The brand's designs are small, delicate, and dainty. They include bracelets, necklaces, rings, charms, and earrings often intended to be stacked and layered with each other. The New York Times called it "demi-fine" to distinguish it from costume jewelry and fine jewelry.

The shops have offered permanently welded-in-place custom bracelets since 2017. Permanent jewelry went viral in the early 2020s.

The brand focuses on sustainable sourcing and avoiding conflict resources, using recycled diamonds and gold for most designs.

=== Collaborations ===
The brand has collaborated with Phoebe Bridgers, Jenny Slate, Leith Clark, Sofia Coppola, Boygenius, Laufey, and the Metropolitan Museum of Art. Catbird has a longstanding collaboration with former antique dealer Vito Giallo.
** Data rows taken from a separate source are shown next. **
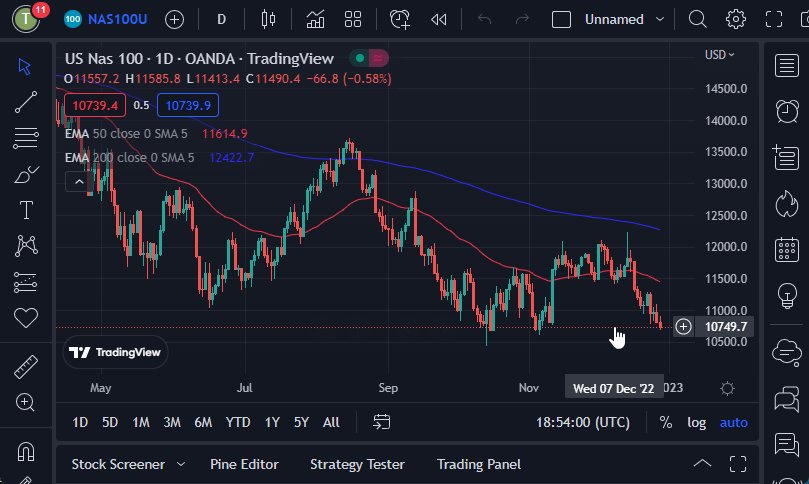Image resolution: width=809 pixels, height=484 pixels.
Task: Select the 6M time range
Action: (x=203, y=423)
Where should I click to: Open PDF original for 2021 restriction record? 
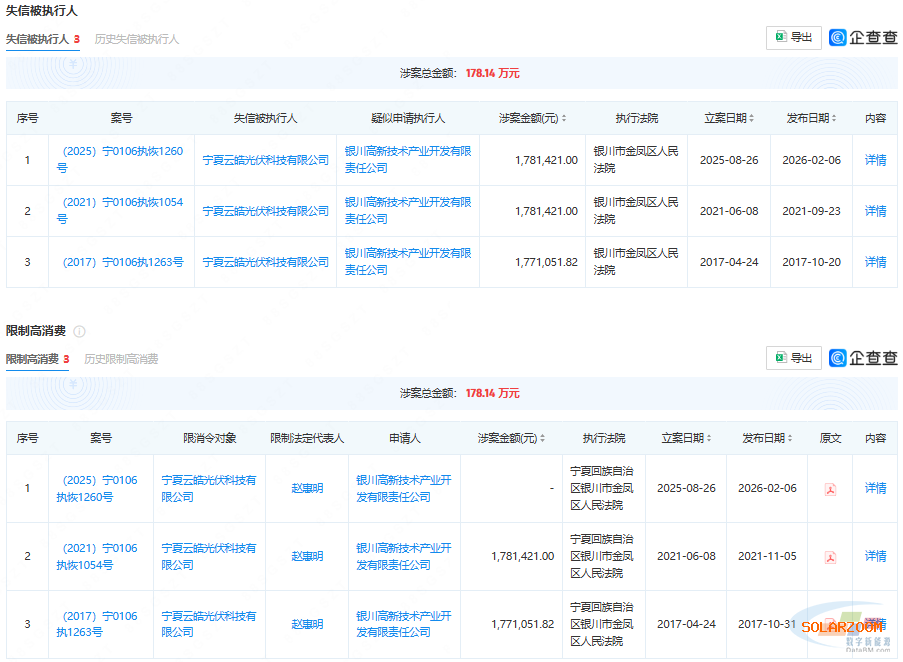point(829,557)
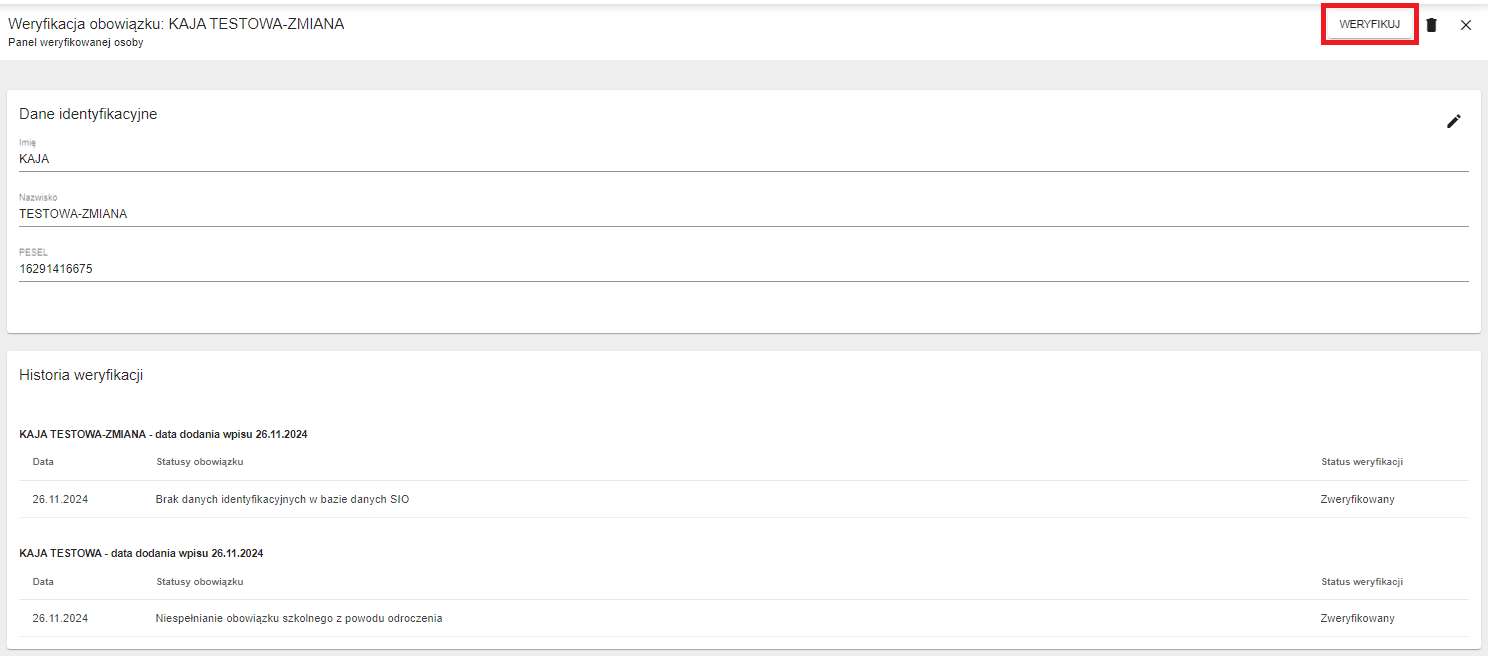Select the "KAJA TESTOWA - data dodania wpisu" entry title
This screenshot has width=1488, height=656.
tap(141, 553)
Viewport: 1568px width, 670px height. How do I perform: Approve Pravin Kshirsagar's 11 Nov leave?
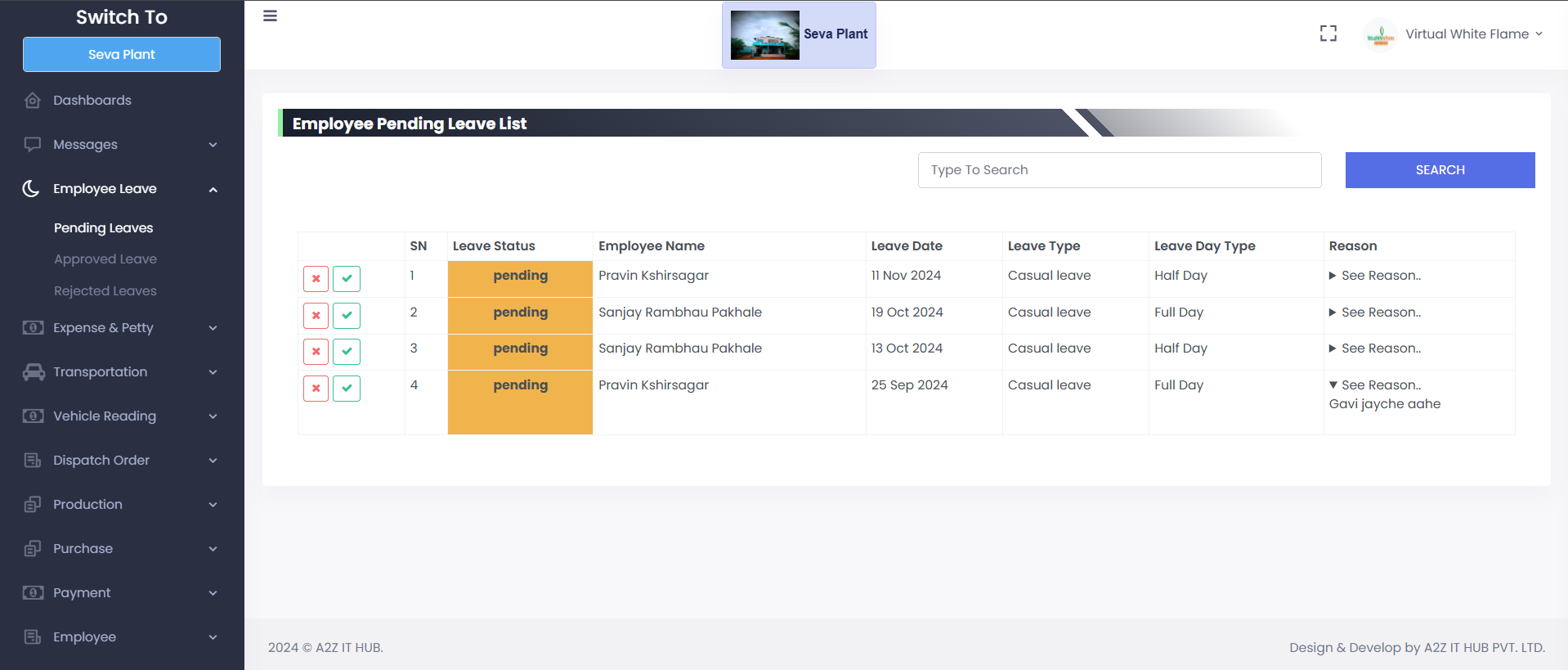click(347, 279)
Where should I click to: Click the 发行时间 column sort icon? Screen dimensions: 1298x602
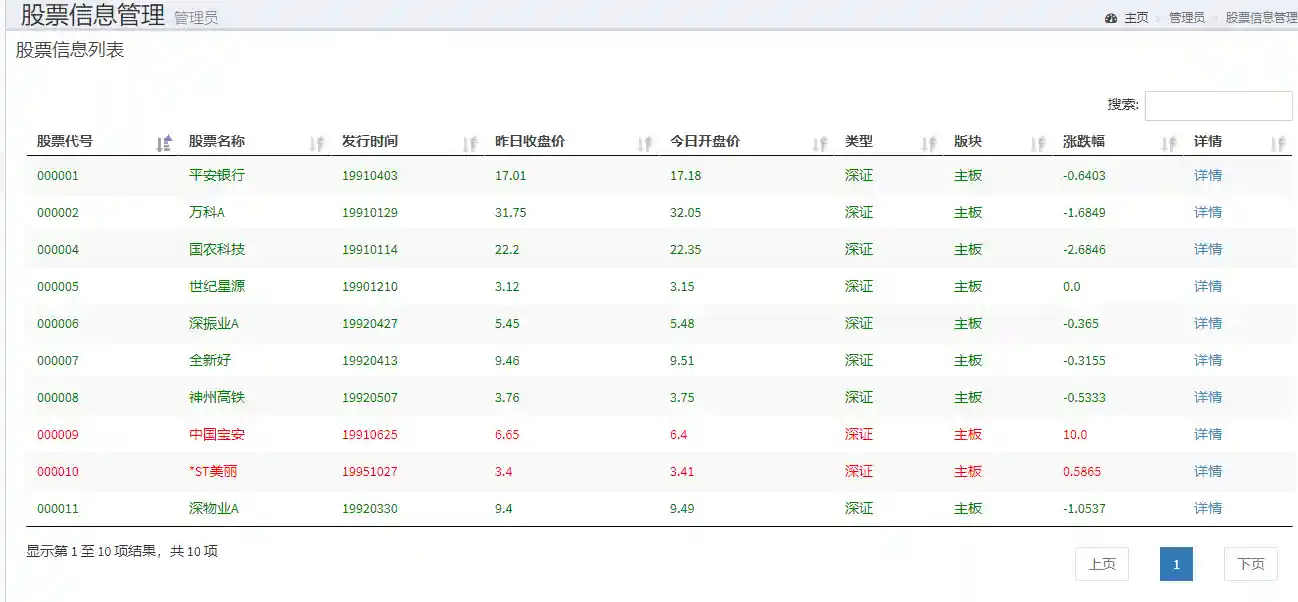click(470, 143)
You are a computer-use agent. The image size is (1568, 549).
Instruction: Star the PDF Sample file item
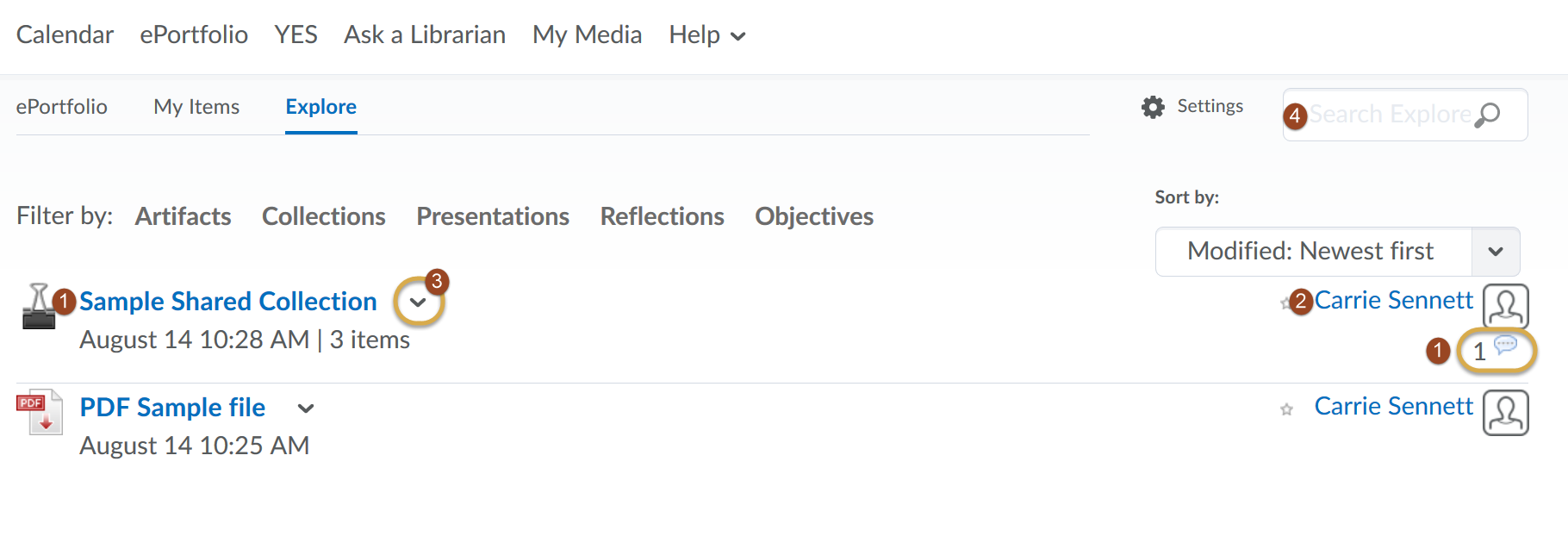[1287, 409]
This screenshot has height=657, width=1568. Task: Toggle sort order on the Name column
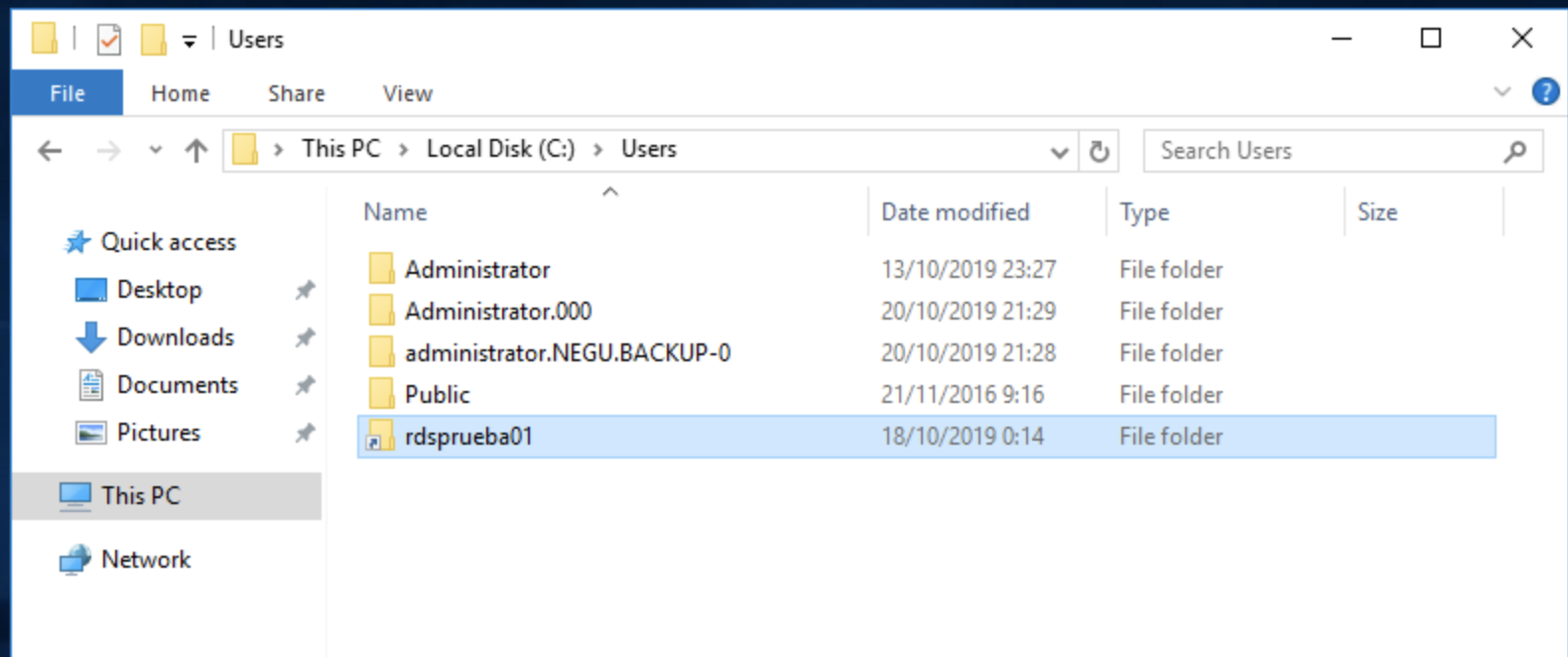pyautogui.click(x=394, y=211)

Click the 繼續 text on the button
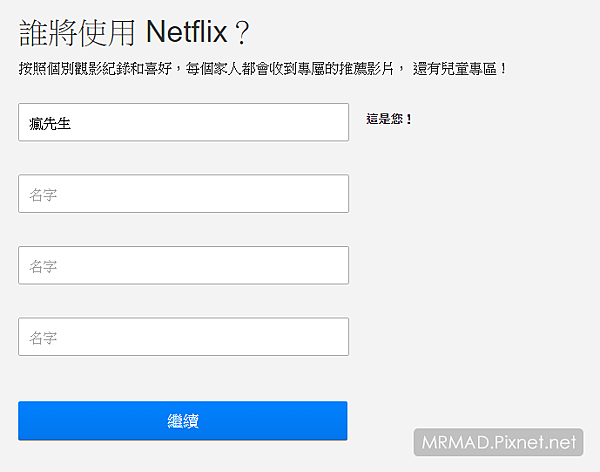(183, 421)
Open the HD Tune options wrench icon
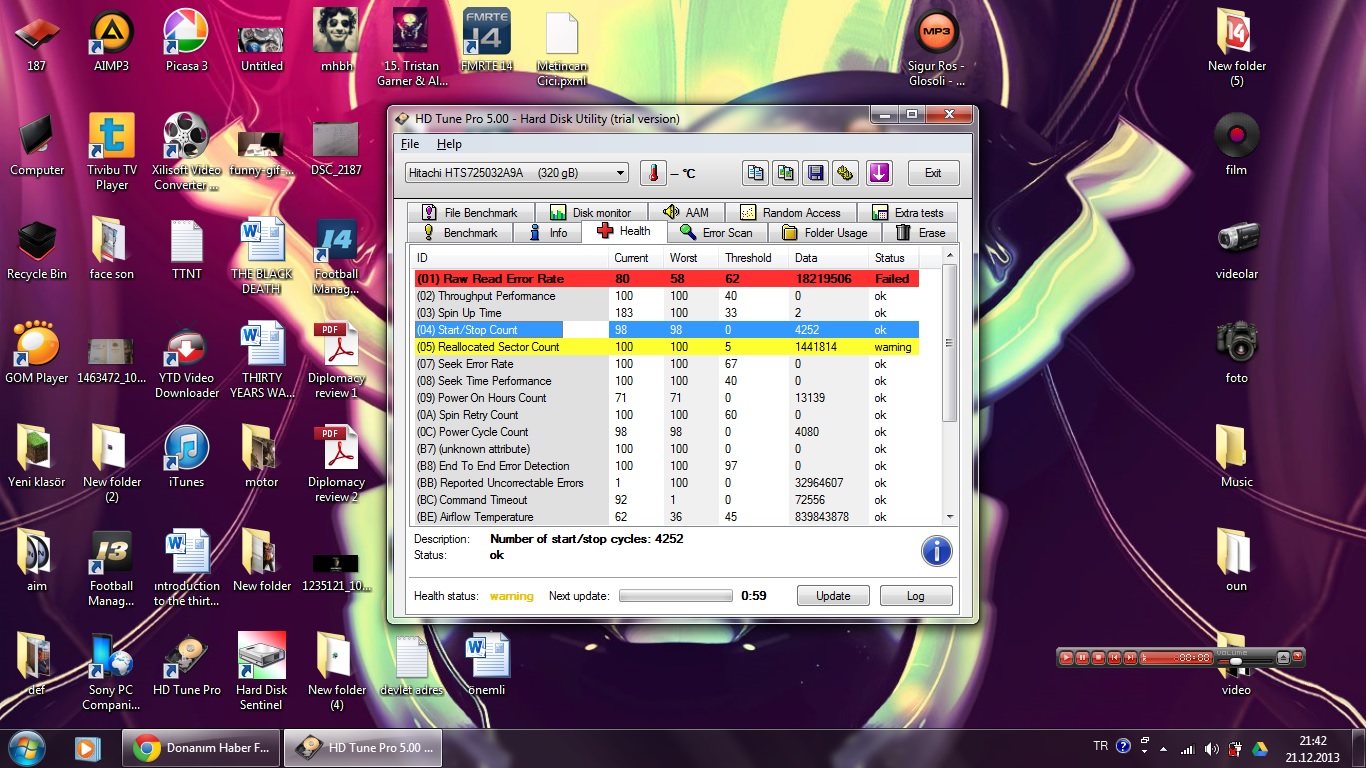Screen dimensions: 1366x768 point(846,173)
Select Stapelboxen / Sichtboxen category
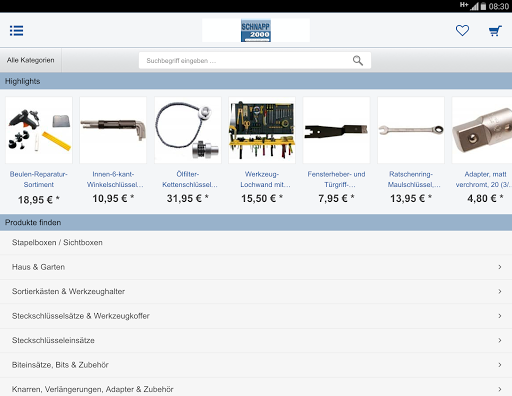 coord(256,243)
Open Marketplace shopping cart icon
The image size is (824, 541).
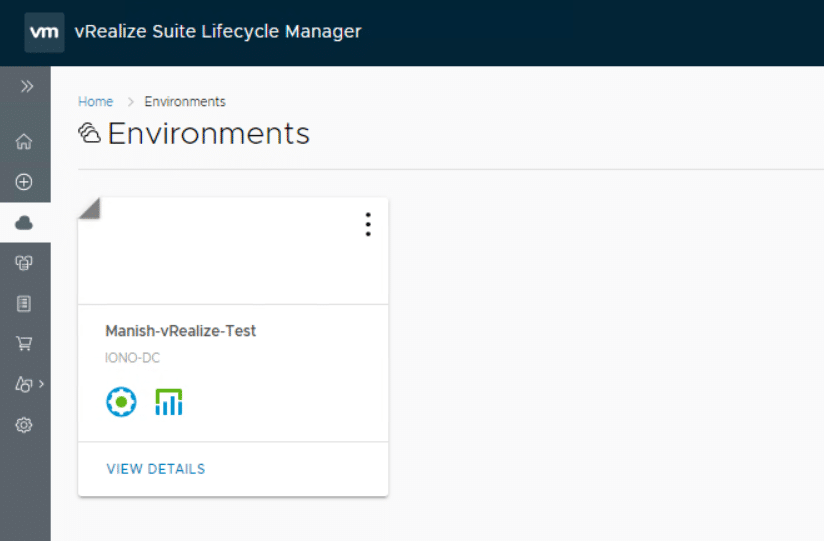click(25, 343)
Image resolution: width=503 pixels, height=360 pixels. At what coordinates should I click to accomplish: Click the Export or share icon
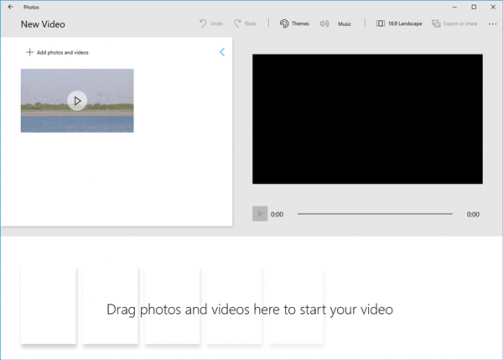pyautogui.click(x=436, y=24)
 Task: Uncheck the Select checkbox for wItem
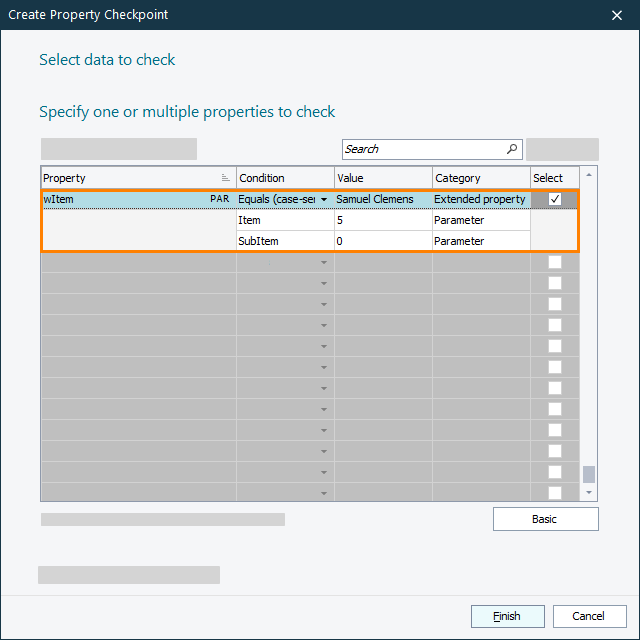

== Popularity and influence ==
According to the Washington Post, the brand has "been at the forefront of a number of jewelry trends over the past two decades, including a move to smaller, more delicate jewelry" rather than the larger, heavier pieces which had been popular in previous decades. Refinery 29 said the brand deserves much of the credit for the fashion trend of layering multiple delicate rings, bracelets, and necklaces. Women's Wear Daily credited it with creating a "fresh way" to stack rings. Glamour said it had "almost single-handedly popularized stacking and knuckle rings". Catbird may have contributed to the recent popularity of wearing rings on middle knuckles, sometimes called a knuckle ring or a midi ring.

The brand is liked by some famous Millennials and Gen-Zers. Taylor Swift and Meghan Markle have worn pieces, and Phoebe Bridgers has said she wears no other jewelry.